Un investimento strategico da circa quattro miliardi di euro per ridisegnare la mobilità autostradale in Calabria. È ufficialmente partita la procedura di Valutazione di Impatto Ambientale (VIA) per il nuovo tracciato dell’A2 Autostrada del Mediterraneo compreso tra Cosenza e Altilia, con l’obiettivo di aprire i cantieri nel corso del 2027.
Dettagli tecnici e caratteristiche del progetto
L’intervento prevede la ricostruzione in variante, superando l’impostazione originaria degli anni Sixties. La nuova infrastruttura disporrà di carreggiate più ampie, corsie d’emergenza, pendenze più dolci e un limite di velocità innalzato fino a 130 km/h. Il percorso si snoderà prevalentemente in sotterraneo attraverso nuove gallerie, riducendo l’impatto ambientale in superficie e garantendo maggiore fluidità al traffico. Tra le infrastrutture spiccano il viadotto strallato Stupino e il viadotto ad arco Ruiz.

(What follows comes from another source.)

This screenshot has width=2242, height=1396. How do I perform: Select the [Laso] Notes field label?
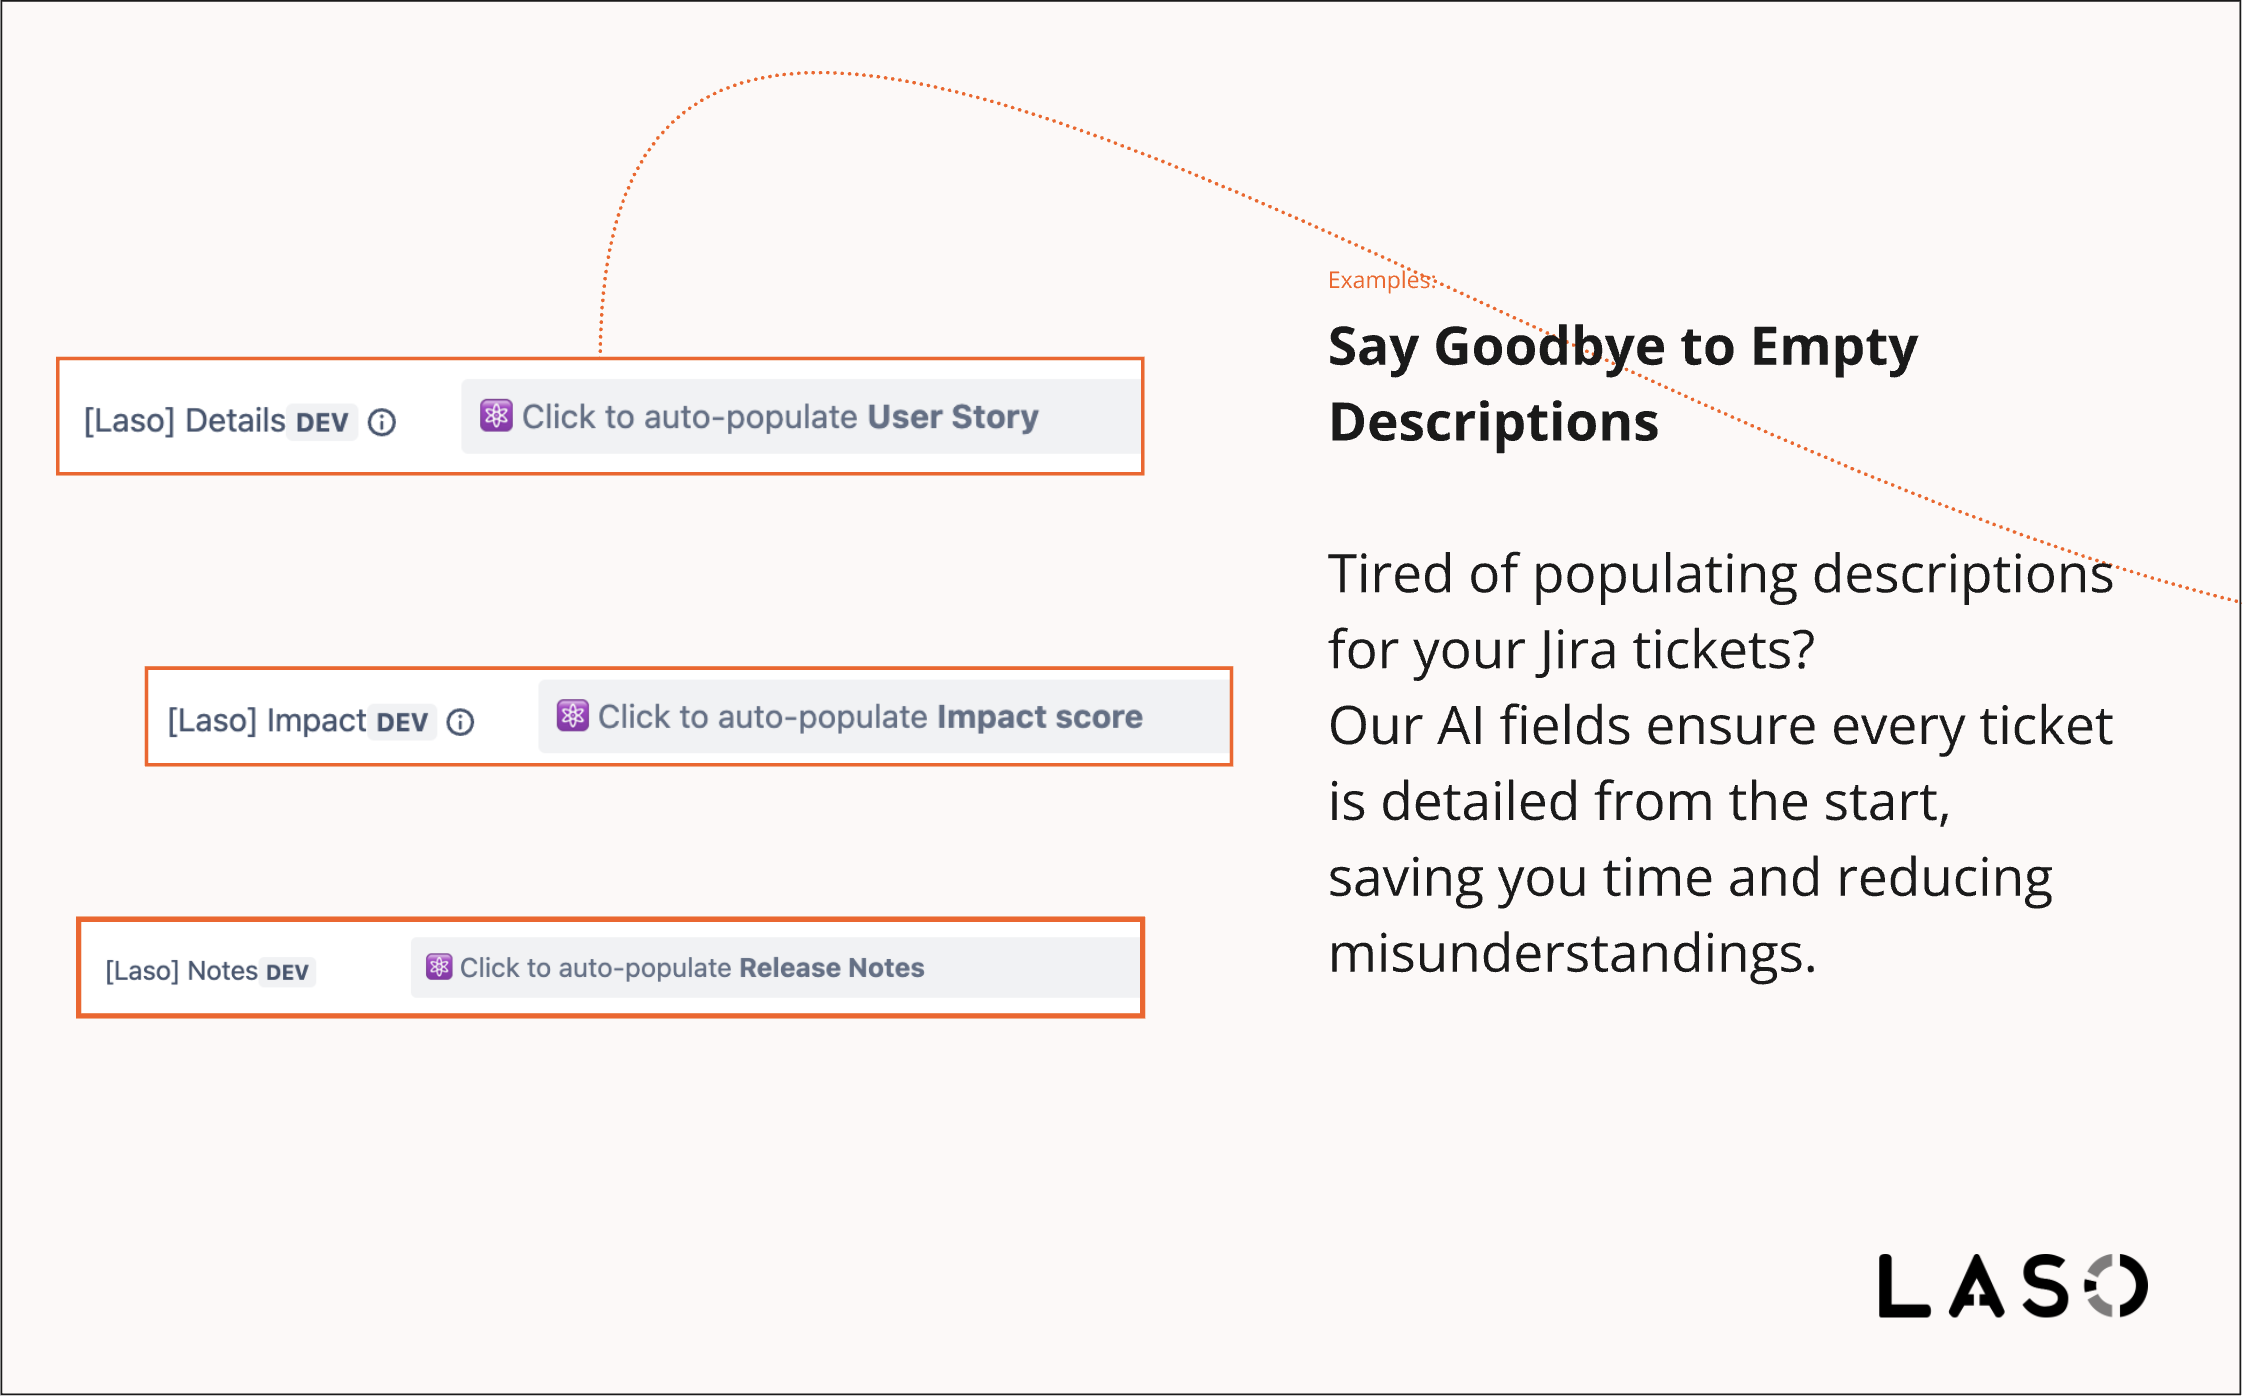click(x=181, y=971)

Una volta completata la nuova arteria, il vecchio tracciato storico verrà dismesso.
Un snodo chiave per il Sud e per la Sicilia
L’intervento nasce per gestire gli elevati volumi di traffico attuali e si candida a sostenere i futuri flussi lungo l’asse Nord-Sud e verso la Sicilia, anche in prospettiva della realizzazione del Ponte sullo Stretto.
Accanto al tratto Cosenza-Altilia, l’auspicio guarda all’ammodernamento di ulteriori nodi critici della rete, come l’area di Pizzo, per garantire standard omogenei di sicurezza ed efficienza su tutta la dorsale calabrese.